Abstract Chen

Visualization and Analysis of Petascale Combustion Simulation Data

Direct numerical simulations of turbulent combustion have generated enormous volumes of data (over 50TB last year) that require new analysis and visualization capabilities. We need to deploy effective strategies to extract physical insights from such large data. Our effort in this area will focus on three distinct areas that will be coupled together.

First, parallel feature detection, extraction, and tracking tools will be developed to automate reduction of the data for analysis of intermittent combustion phenomena. We propose to extend the Feature Detection & Tracking Library, FDTools, a serial framework to support the easy assembly of an extensible set of feature identification and tracking algorithms, into a parallel feature analysis pipeline collaborating with Professor Kwan-Liu Ma, PI of the SciDAC Ultrascale Visualization Institute.

Second, a library of parallel turbulent combustion analysis tools will be developed for structured grids to understand turbulence interaction with flames and ignition kernels. The library of tools will focus on flame surface analysis, chemistry analysis, conditional statistics, turbulence and scalar spectra, multi-scale representation of combustion data, Lagrangian particle tracking, and scalar topology. Portions of this effort require close collaboration with Valerio Pascucci of the SciDAC VACET Center and with Ramanan Sankaran of NCCS/ORNL.

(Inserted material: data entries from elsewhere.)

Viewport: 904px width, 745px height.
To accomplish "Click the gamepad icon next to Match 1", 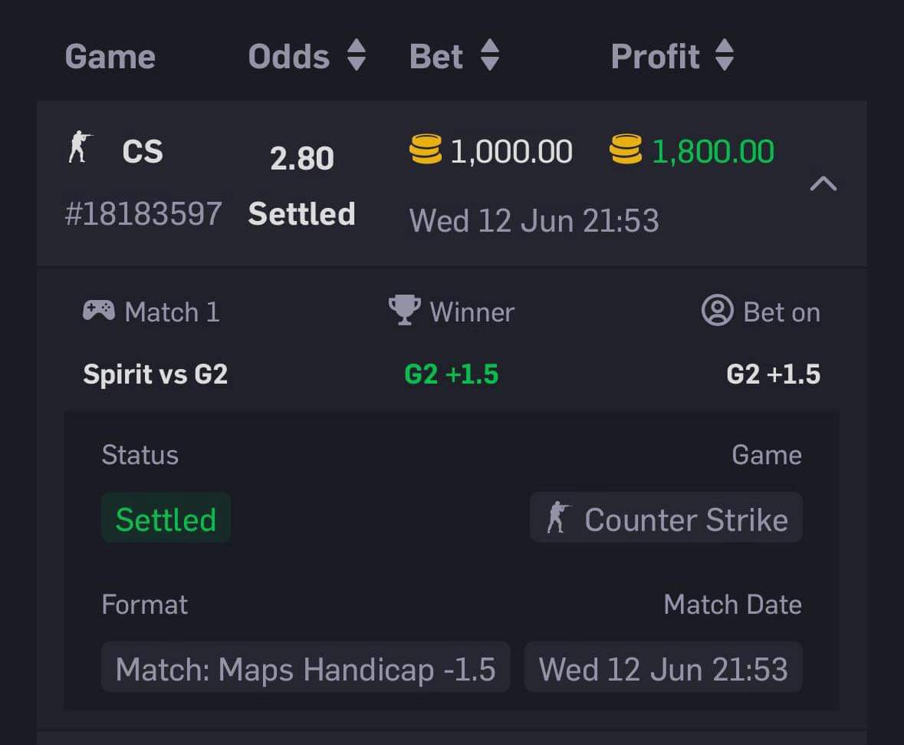I will tap(99, 311).
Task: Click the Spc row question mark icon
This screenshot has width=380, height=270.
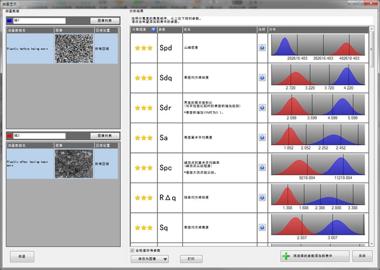Action: (x=262, y=168)
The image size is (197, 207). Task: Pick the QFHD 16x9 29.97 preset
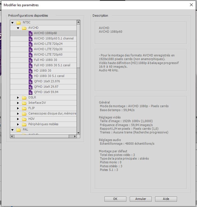[x=47, y=87]
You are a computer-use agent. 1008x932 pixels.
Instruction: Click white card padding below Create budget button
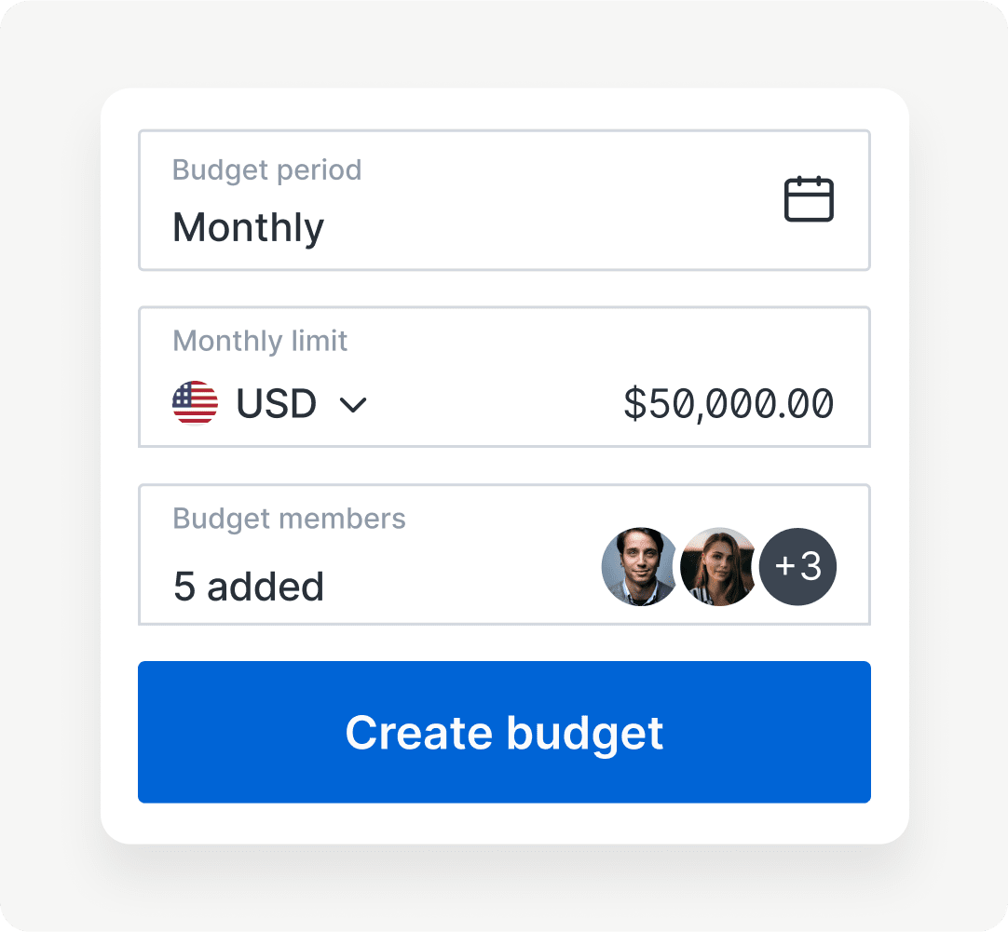click(x=503, y=823)
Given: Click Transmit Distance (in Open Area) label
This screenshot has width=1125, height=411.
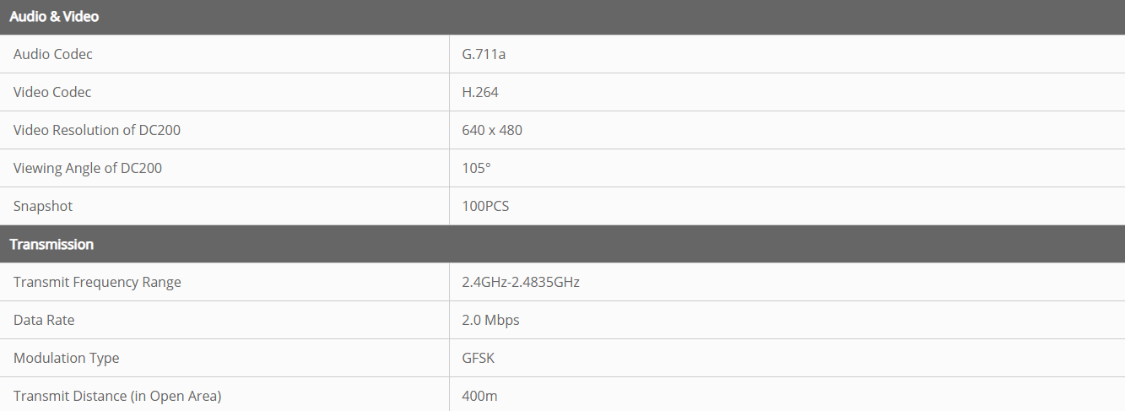Looking at the screenshot, I should (x=117, y=396).
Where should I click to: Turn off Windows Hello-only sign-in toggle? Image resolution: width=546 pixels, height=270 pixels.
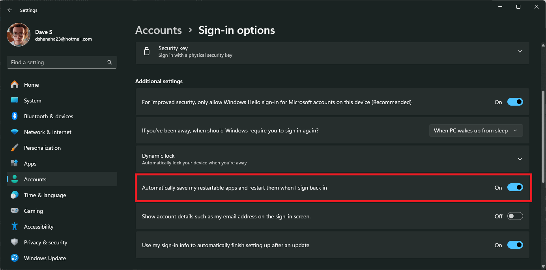(x=515, y=102)
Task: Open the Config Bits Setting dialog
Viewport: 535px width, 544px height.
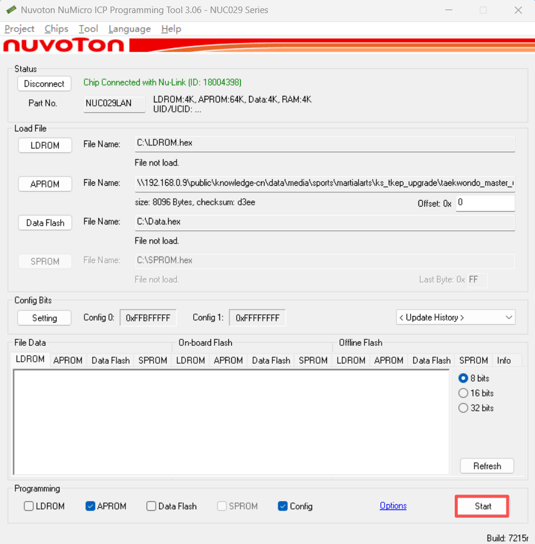Action: tap(44, 318)

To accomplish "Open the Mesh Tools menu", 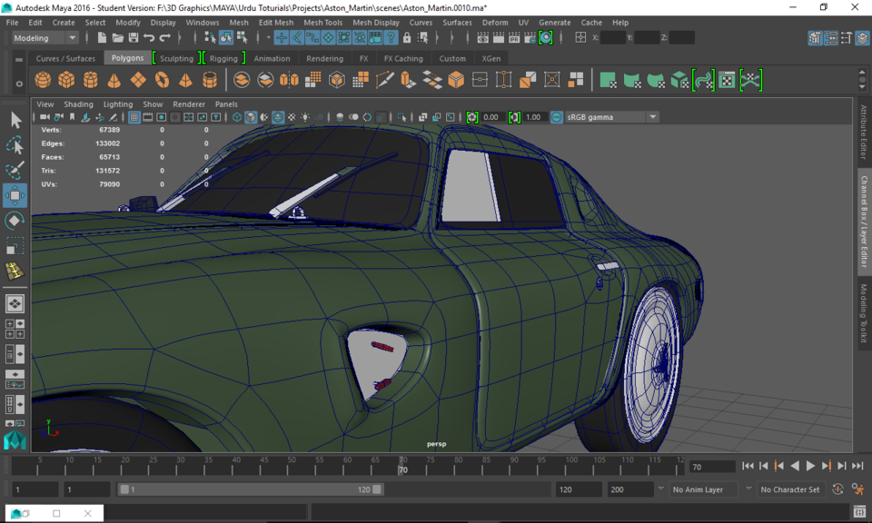I will pos(322,23).
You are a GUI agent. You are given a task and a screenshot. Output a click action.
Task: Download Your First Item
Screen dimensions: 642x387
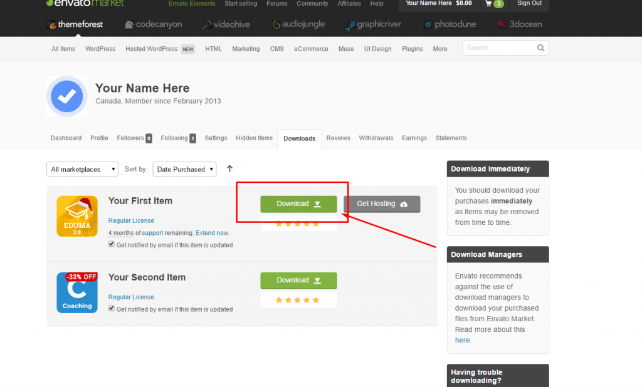pos(298,204)
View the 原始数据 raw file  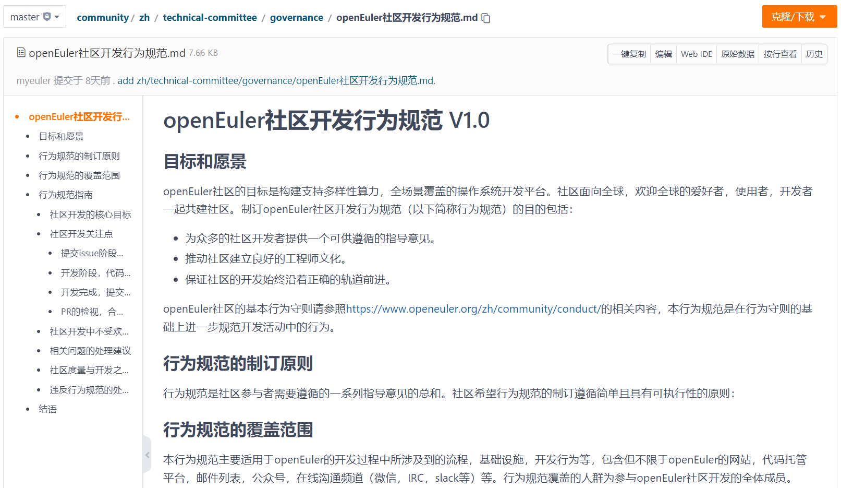(x=738, y=54)
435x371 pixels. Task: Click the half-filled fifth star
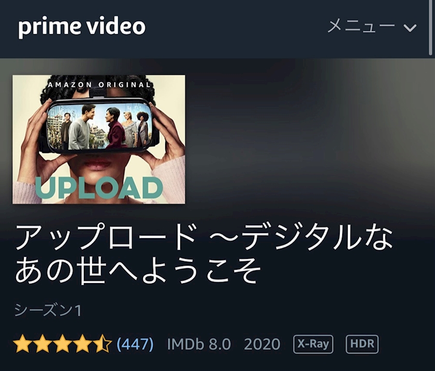click(x=103, y=343)
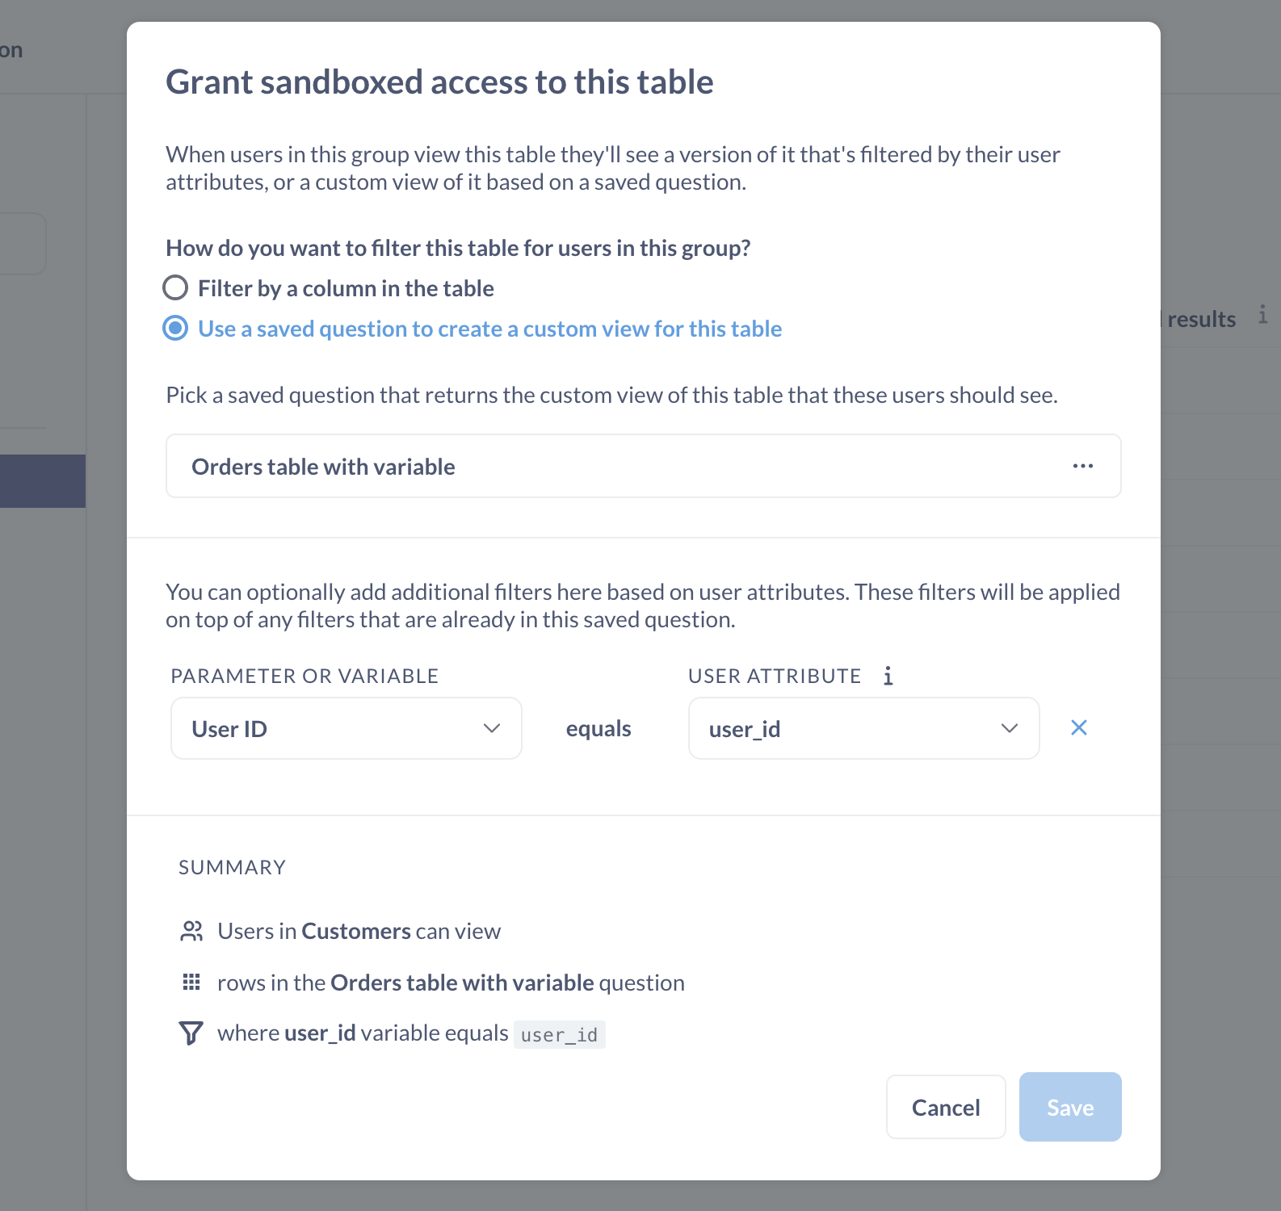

Third, we will implement a novel approach to simultaneous visualization of multiple scalars in large time-dependent structured data using volume rendering. Professor Kwan-Liu Ma of the SciDAC Ultrascale Visualization Institute will collaborate with us to develop an intuitive user interface for his volume rendering software, and implement his interactive volume visualization system on a new Sandia BES visualization cluster that supports graphics accelerated rendering to facilitate interactive temporal browsing of large data.